Based on the benchmarks, shouldn't we keep it enabled by default?

vladimirradosavljevic commented 1 month ago

Based on the benchmarks, shouldn't we keep it enabled by default?

Currently, improvements comes from https://github.com/matter-labs/era-compiler-llvm/issues/710 optimization, since it is fortunate that by splitting loop phi live ranges we are generating add instructions from which we are generating indexed load and store instructions. Since this is only intended for EVMInterpreter, I think it is safer to disable it by default and to enable it only for EVMInterpreter. I expect for #710 to bring more improvements for other contracts than we are seeing here.

akiramenai commented 1 month ago

It's still -0.2% cycles in real-life m3b3 in unintended but understandable manner. Indeed the change we done for EVMInterpreter could result in better use of incremented loads and stores though I agree if to implement #410 the expected effect should be greater. So I'd suggest to attach this patch to #410 and close it for now. When #410 is done, it's worth rechecking the effect of the default. wdyt?

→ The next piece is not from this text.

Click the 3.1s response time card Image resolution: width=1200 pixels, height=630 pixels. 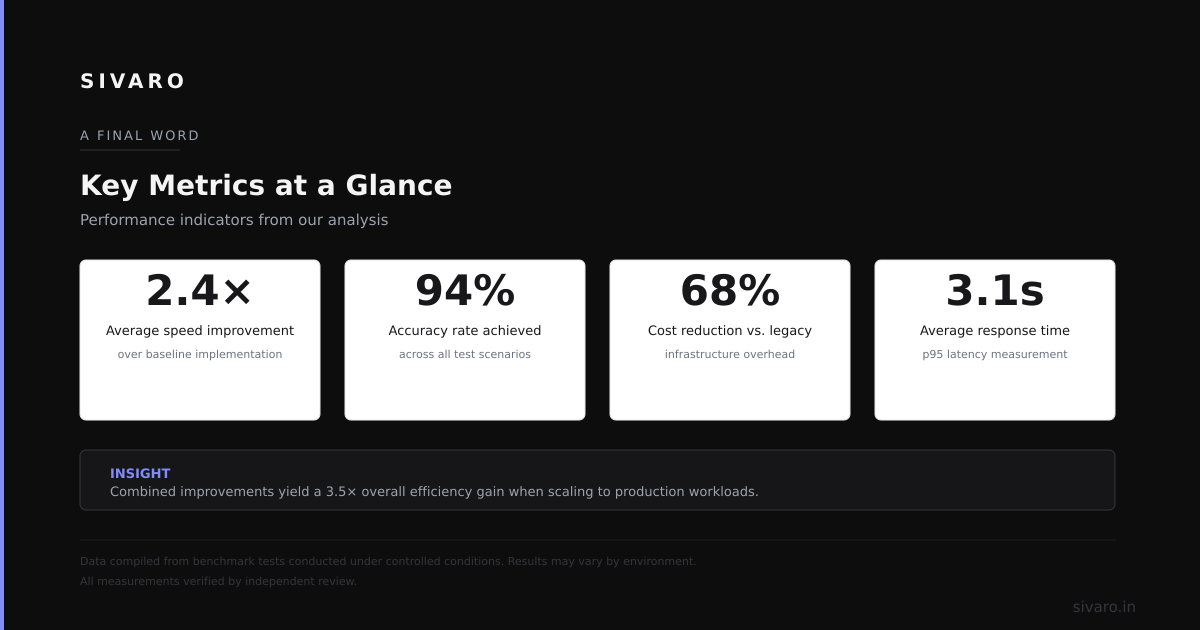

vladimirradosavljevic commented 1 month ago

It's still -0.2% cycles in real-life m3b3 in unintended but understandable manner. Indeed the change we done for EVMInterpreter could result in better use of incremented loads and stores though I agree if to implement #410 the expected effect should be greater. So I'd suggest to attach this patch to #410 and close it for now. When #410 is done, it's worth rechecking the effect of the default. wdyt?

Even though it looks like a nice improvement for real-life m3b3, it is just for 1 test:

Group 'Real life M3B3' cycles (-%) worst 100 out of 1:
 -0.419   : E+M3B3 0.6.12            tests/solidity/complex/defi/starkex-verifier/test.json::dydx_proof_verification[#fallback:47]

I don't think it is worth to enable it by default, given improvements are only for one test for 0.6.12 + there is a possibility to break indexed loads and stores in other real world contracts. Does this make sense?

akiramenai commented 1 month ago

Ok, merging.